Description of the task
Each entry below is to be copied out exactly and in full.

Dataset content
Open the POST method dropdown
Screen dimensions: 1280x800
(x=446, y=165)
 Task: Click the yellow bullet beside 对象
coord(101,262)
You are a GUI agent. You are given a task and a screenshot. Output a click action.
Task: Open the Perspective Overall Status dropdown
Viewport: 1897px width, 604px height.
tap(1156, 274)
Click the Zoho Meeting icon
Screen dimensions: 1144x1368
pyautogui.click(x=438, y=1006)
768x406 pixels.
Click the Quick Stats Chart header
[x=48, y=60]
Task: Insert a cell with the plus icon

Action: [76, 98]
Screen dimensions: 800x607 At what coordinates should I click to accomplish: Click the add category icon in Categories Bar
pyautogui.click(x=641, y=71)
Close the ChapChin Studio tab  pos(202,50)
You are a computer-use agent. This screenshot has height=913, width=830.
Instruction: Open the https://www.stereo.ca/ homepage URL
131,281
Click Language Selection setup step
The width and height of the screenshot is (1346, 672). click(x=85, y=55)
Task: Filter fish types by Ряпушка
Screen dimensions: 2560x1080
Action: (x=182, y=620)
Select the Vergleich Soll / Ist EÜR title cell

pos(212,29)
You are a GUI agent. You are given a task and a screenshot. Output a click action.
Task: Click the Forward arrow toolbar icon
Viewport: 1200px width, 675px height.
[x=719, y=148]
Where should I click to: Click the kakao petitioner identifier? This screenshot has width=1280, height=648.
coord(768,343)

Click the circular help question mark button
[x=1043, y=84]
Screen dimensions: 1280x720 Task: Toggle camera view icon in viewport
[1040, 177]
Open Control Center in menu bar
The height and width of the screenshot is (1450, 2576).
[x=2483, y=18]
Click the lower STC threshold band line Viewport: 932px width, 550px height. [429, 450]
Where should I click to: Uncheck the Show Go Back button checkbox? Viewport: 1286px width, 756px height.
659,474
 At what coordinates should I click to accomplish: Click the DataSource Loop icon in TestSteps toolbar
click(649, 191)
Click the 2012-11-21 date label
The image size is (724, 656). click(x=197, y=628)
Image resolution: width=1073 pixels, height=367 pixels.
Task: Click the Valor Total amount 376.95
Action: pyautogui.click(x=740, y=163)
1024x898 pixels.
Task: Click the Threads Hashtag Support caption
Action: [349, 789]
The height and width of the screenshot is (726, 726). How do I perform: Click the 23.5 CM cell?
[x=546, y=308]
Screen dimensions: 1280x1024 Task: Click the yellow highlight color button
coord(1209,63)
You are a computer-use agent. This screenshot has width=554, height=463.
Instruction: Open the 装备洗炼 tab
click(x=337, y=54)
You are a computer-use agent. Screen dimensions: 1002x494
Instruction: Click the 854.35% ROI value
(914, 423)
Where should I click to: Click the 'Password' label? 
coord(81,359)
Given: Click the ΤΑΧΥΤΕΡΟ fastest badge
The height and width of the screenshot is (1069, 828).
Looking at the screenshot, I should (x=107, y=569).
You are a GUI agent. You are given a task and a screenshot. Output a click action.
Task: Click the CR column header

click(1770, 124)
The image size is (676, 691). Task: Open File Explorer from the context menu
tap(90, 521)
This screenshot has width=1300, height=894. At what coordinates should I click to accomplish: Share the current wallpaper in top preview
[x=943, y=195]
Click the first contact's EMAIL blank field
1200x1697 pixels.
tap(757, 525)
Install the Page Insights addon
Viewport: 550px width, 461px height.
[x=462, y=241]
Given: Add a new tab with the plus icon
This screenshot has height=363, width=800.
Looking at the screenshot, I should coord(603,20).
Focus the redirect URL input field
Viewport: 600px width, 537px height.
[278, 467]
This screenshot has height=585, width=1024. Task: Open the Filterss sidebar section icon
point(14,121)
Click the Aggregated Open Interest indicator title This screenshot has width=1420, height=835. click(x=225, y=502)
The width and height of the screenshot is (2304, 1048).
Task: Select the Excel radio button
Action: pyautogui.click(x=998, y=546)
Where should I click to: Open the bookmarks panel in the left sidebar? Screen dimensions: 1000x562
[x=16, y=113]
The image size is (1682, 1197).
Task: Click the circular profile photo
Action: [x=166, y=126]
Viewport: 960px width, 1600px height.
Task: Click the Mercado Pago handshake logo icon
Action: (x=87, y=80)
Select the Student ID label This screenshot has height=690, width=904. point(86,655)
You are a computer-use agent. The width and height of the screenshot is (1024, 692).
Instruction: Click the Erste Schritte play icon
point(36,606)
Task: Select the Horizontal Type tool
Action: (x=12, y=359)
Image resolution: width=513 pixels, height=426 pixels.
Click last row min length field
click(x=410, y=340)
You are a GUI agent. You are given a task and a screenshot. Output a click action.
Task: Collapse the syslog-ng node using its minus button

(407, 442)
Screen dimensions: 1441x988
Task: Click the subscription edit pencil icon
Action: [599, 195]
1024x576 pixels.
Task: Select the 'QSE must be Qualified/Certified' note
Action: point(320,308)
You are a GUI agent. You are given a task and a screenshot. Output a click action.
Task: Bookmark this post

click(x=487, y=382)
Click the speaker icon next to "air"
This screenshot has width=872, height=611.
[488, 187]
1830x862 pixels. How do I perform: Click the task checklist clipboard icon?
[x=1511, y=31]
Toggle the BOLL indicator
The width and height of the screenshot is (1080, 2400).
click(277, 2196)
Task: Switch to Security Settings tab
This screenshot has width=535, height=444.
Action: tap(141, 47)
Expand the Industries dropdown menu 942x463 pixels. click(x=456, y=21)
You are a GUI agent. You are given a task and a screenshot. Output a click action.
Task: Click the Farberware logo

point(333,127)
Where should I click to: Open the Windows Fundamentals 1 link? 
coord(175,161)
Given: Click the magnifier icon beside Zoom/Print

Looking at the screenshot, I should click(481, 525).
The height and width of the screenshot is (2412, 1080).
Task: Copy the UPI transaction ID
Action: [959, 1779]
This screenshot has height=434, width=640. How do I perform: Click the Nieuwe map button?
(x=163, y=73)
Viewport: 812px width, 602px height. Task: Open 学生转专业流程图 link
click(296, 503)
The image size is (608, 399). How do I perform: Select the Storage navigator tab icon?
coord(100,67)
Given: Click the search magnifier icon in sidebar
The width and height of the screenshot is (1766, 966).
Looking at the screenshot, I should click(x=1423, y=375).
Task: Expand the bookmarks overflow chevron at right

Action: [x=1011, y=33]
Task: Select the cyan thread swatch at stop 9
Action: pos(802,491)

Answer space
Open the POST method dropdown
Screen dimensions: 1280x800
(x=446, y=165)
 Task: Click the yellow bullet beside 对象
coord(101,262)
You are a GUI agent. You are given a task and a screenshot. Output a click action.
Task: Open the Perspective Overall Status dropdown
Viewport: 1897px width, 604px height.
tap(1156, 274)
Click the Zoho Meeting icon
Screen dimensions: 1144x1368
pyautogui.click(x=438, y=1006)
768x406 pixels.
Click the Quick Stats Chart header
[x=48, y=60]
Task: Insert a cell with the plus icon

Action: [76, 98]
Screen dimensions: 800x607 At what coordinates should I click to accomplish: Click the add category icon in Categories Bar
pyautogui.click(x=641, y=71)
Close the ChapChin Studio tab  pos(202,50)
You are a computer-use agent. This screenshot has height=913, width=830.
Instruction: Open the https://www.stereo.ca/ homepage URL
131,281
Click Language Selection setup step
The width and height of the screenshot is (1346, 672). click(x=85, y=55)
Task: Filter fish types by Ряпушка
Screen dimensions: 2560x1080
Action: (x=182, y=620)
Select the Vergleich Soll / Ist EÜR title cell

pos(212,29)
You are a GUI agent. You are given a task and a screenshot. Output a click action.
Task: Click the Forward arrow toolbar icon
Viewport: 1200px width, 675px height.
[x=719, y=148]
Where should I click to: Click the kakao petitioner identifier? This screenshot has width=1280, height=648.
coord(768,343)

Click the circular help question mark button
[x=1043, y=84]
Screen dimensions: 1280x720 Task: Toggle camera view icon in viewport
[1040, 177]
Open Control Center in menu bar
The height and width of the screenshot is (1450, 2576).
[x=2483, y=18]
Click the lower STC threshold band line Viewport: 932px width, 550px height. [429, 450]
Where should I click to: Uncheck the Show Go Back button checkbox? Viewport: 1286px width, 756px height.
659,474
 At what coordinates should I click to accomplish: Click the DataSource Loop icon in TestSteps toolbar
click(649, 191)
Click the 2012-11-21 date label
The image size is (724, 656). click(x=197, y=628)
Image resolution: width=1073 pixels, height=367 pixels.
Task: Click the Valor Total amount 376.95
Action: pyautogui.click(x=740, y=163)
1024x898 pixels.
Task: Click the Threads Hashtag Support caption
Action: [349, 789]
The height and width of the screenshot is (726, 726). How do I perform: Click the 23.5 CM cell?
[x=546, y=308]
Screen dimensions: 1280x1024 Task: Click the yellow highlight color button
coord(1209,63)
You are a computer-use agent. This screenshot has width=554, height=463.
Instruction: Open the 装备洗炼 tab
click(x=337, y=54)
You are a computer-use agent. Screen dimensions: 1002x494
Instruction: Click the 854.35% ROI value
(914, 423)
Where should I click to: Click the 'Password' label? 
coord(81,359)
Given: Click the ΤΑΧΥΤΕΡΟ fastest badge
The height and width of the screenshot is (1069, 828).
Looking at the screenshot, I should (x=107, y=569).
You are a GUI agent. You are given a task and a screenshot. Output a click action.
Task: Click the CR column header

click(1770, 124)
The image size is (676, 691). Task: Open File Explorer from the context menu
tap(90, 521)
This screenshot has width=1300, height=894. At what coordinates should I click to accomplish: Share the current wallpaper in top preview
[x=943, y=195]
Click the first contact's EMAIL blank field
1200x1697 pixels.
tap(757, 525)
Install the Page Insights addon
Viewport: 550px width, 461px height.
[x=462, y=241]
Given: Add a new tab with the plus icon
This screenshot has height=363, width=800.
Looking at the screenshot, I should coord(603,20).
Focus the redirect URL input field
Viewport: 600px width, 537px height.
[278, 467]
This screenshot has height=585, width=1024. Task: Open the Filterss sidebar section icon
point(14,121)
Click the Aggregated Open Interest indicator title This screenshot has width=1420, height=835. click(x=225, y=502)
The width and height of the screenshot is (2304, 1048).
Task: Select the Excel radio button
Action: pyautogui.click(x=998, y=546)
Where should I click to: Open the bookmarks panel in the left sidebar? Screen dimensions: 1000x562
[x=16, y=113]
The image size is (1682, 1197).
Task: Click the circular profile photo
Action: [x=166, y=126]
Viewport: 960px width, 1600px height.
Task: Click the Mercado Pago handshake logo icon
Action: (x=87, y=80)
Select the Student ID label This screenshot has height=690, width=904. point(86,655)
You are a computer-use agent. The width and height of the screenshot is (1024, 692).
Instruction: Click the Erste Schritte play icon
point(36,606)
Task: Select the Horizontal Type tool
Action: (x=12, y=359)
Image resolution: width=513 pixels, height=426 pixels.
Click last row min length field
click(x=410, y=340)
You are a GUI agent. You are given a task and a screenshot. Output a click action.
Task: Collapse the syslog-ng node using its minus button

(407, 442)
Screen dimensions: 1441x988
Task: Click the subscription edit pencil icon
Action: [599, 195]
1024x576 pixels.
Task: Select the 'QSE must be Qualified/Certified' note
Action: point(320,308)
You are a GUI agent. You are given a task and a screenshot. Output a click action.
Task: Bookmark this post

click(x=487, y=382)
Click the speaker icon next to "air"
This screenshot has width=872, height=611.
[488, 187]
1830x862 pixels. How do I perform: Click the task checklist clipboard icon?
[x=1511, y=31]
Toggle the BOLL indicator
The width and height of the screenshot is (1080, 2400).
click(277, 2196)
Task: Switch to Security Settings tab
This screenshot has width=535, height=444.
Action: tap(141, 47)
Expand the Industries dropdown menu 942x463 pixels. click(x=456, y=21)
You are a GUI agent. You are given a task and a screenshot. Output a click action.
Task: Click the Farberware logo

point(333,127)
Where should I click to: Open the Windows Fundamentals 1 link? 
coord(175,161)
Given: Click the magnifier icon beside Zoom/Print

Looking at the screenshot, I should click(481, 525).
The height and width of the screenshot is (2412, 1080).
Task: Copy the UPI transaction ID
Action: [959, 1779]
This screenshot has height=434, width=640. How do I perform: Click the Nieuwe map button?
(x=163, y=73)
Viewport: 812px width, 602px height. Task: Open 学生转专业流程图 link
click(296, 503)
The image size is (608, 399). How do I perform: Select the Storage navigator tab icon?
coord(100,67)
Given: Click the search magnifier icon in sidebar
The width and height of the screenshot is (1766, 966).
Looking at the screenshot, I should click(x=1423, y=375).
Task: Expand the bookmarks overflow chevron at right

Action: [x=1011, y=33]
Task: Select the cyan thread swatch at stop 9
Action: pos(802,491)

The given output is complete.